I found a fantastic article on The Federalist about a topic I’ve been wanting to write about for a long time:
“Once upon a time, you had meaning. You knew you had meaning because you had a mom and a dad who told you so, a God who loved you, and a community that needed you.”
Now people grow up often without one of their parents, no religion and no discernible community to exist and fill a role in.
“Once upon a time, if something happened to you, a significant number of people would mourn your death — not only because you were a good person and a good friend, but also because the community would suffer without your presence and skills. Now, the vast majority of people can barely count on one hand the number of people whose life would be truly altered by their passing.”
Isn’t it odd that people have hundreds of “friends” on Facebook and social media, yet the average person feels insignificant and alone? More doesn’t always equal better. In fact British anthropologist Robin Dunbar theorized in the 1990s that human beings are only really capable of maintaining about 150 personal relationships.
And that includes all personal relationships, from immediate family and best friends (closest) to mere passing acquaintances:
More “friends” doesn’t equal a better life. Close, deep relationships with a handful of people do.

STORED DATA
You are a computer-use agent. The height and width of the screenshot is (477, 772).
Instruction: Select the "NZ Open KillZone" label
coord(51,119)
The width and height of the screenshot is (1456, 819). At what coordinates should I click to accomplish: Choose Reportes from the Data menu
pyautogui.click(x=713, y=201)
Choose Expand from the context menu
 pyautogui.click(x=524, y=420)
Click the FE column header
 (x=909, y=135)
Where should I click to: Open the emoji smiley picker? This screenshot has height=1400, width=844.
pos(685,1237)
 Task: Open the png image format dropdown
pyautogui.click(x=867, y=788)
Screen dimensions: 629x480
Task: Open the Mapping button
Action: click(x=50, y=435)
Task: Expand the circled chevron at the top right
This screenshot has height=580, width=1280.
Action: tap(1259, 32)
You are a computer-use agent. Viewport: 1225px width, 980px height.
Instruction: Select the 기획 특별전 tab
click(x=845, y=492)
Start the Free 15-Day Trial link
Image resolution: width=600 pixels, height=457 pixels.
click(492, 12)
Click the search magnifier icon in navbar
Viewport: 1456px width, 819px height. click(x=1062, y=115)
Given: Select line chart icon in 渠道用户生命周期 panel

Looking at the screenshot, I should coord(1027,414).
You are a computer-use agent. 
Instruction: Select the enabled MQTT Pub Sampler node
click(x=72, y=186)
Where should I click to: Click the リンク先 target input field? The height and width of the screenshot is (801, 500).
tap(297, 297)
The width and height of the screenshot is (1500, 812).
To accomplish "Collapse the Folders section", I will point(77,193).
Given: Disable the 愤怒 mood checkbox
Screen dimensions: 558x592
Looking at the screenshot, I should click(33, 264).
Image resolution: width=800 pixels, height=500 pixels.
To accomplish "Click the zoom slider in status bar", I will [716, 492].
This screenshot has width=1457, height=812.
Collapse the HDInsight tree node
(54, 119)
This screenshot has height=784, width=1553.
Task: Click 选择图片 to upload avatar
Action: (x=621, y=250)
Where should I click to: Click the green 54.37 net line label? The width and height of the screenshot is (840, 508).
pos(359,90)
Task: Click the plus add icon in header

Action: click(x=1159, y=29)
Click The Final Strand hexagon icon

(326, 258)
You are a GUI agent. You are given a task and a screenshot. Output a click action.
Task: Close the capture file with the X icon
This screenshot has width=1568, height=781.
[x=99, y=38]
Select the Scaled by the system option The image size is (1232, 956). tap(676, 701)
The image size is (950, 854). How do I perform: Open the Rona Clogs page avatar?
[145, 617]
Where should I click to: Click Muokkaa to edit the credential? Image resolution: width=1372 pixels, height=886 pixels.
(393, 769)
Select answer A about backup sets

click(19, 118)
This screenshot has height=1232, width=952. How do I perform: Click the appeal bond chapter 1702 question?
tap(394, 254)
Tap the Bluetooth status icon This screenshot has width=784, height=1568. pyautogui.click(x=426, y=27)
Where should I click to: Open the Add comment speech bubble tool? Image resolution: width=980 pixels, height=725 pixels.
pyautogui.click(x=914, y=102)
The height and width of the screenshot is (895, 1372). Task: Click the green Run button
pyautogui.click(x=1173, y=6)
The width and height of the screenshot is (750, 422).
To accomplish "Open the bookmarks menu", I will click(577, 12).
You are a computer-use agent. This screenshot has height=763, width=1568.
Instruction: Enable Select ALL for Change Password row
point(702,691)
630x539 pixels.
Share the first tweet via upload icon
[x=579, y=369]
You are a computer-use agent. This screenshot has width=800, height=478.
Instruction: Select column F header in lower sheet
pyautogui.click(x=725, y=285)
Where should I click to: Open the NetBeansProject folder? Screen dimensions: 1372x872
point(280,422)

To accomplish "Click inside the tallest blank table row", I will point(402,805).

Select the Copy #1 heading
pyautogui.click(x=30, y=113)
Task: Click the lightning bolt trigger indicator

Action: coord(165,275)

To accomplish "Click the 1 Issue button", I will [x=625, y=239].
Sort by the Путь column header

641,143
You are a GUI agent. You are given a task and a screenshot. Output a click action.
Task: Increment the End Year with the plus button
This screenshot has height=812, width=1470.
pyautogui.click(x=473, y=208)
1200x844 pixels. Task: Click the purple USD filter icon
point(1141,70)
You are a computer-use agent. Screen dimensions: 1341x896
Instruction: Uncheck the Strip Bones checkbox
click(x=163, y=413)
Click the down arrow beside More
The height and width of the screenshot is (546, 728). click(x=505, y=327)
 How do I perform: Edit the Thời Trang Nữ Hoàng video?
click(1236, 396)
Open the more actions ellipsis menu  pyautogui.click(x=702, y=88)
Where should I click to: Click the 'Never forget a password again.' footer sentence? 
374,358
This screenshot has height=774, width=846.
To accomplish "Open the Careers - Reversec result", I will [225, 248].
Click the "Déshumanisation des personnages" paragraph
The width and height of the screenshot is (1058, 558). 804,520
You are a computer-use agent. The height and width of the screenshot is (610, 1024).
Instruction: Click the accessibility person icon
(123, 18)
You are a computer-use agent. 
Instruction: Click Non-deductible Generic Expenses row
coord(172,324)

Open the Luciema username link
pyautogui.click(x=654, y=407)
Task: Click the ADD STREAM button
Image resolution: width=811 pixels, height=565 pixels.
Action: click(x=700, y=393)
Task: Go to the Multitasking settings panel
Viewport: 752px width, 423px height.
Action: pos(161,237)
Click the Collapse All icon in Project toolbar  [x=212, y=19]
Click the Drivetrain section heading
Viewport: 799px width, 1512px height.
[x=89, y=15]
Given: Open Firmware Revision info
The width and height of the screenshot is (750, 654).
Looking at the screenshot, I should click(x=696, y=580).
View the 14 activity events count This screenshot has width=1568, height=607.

TASKS TO COMPLETE
• A. Please repeat the part of the post about friendship and meaning starting at "Now people grow" and ending at "150 personal relationships.".
• B. Answer these questions on the post about friendship and meaning:
(i) On what site did the writer find the article?
(ii) What three things once let you know you had meaning?
(iii) Who theorized a limit on personal relationships, and what was that limit?
• C. Extend the post about friendship and meaning beyond its last sentence.
The records come from a separate source and are unrelated to the post about friendship and meaning.

ANSWER SET
• A.
Now people grow up often without one of their parents, no religion and no discernible community to exist and fill a role in.
“Once upon a time, if something happened to you, a significant number of people would mourn your death — not only because you were a good person and a good friend, but also because the community would suffer without your presence and skills. Now, the vast majority of people can barely count on one hand the number of people whose life would be truly altered by their passing.”
Isn’t it odd that people have hundreds of “friends” on Facebook and social media, yet the average person feels insignificant and alone? More doesn’t always equal better. In fact British anthropologist Robin Dunbar theorized in the 1990s that human beings are only really capable of maintaining about 150 personal relationships.

• B.
(i) The Federalist.
(ii) A mom and a dad who told you so, a God who loved you, and a community that needed you.
(iii) British anthropologist Robin Dunbar; about 150 personal relationships.

• C.
“We have created a society that now offers almost none of the things that make people truly happy. Family, community, spiritual belonging — these are the foundational and primal building blocks of human happiness, and they are rapidly disappearing.
With the destruction of the family, the church, and the community, the reasons people have traditionally had for their very existence are in danger of receding into the past. And the outcome is predictable: isolation, depression, anxiety, despondency, drug abuse, and death.
…We have discarded those regulating social institutions that have helped people understand their value and place in this world for thousands of years. Their decline is not just mirrored in the rise of mass shootings, but more broadly in a host of statistics that reveal an epidemic of despair.
For example, between 2000 and 2017, the rate of deaths due to drug overdose increased 400 percent, from 3 per 100,000 to 15 per 100,000. The suicide rate has increased from 10.4 per 100,000 in 2000 to 14 per 100,000 in 2017. These horrific increases have literally reduced the life expectancy in the United States from 78.9 in 2014 to 78.6 in 2017.”
The reason drug and substance use has increased is because people’s lives are meaningless otherwise. They literally have nothing to do but get high. It’s a vicious cycle: their lives are boring and feel pointless so they get high all the time, and then their lives become even more boring and pointless because all they do is get high.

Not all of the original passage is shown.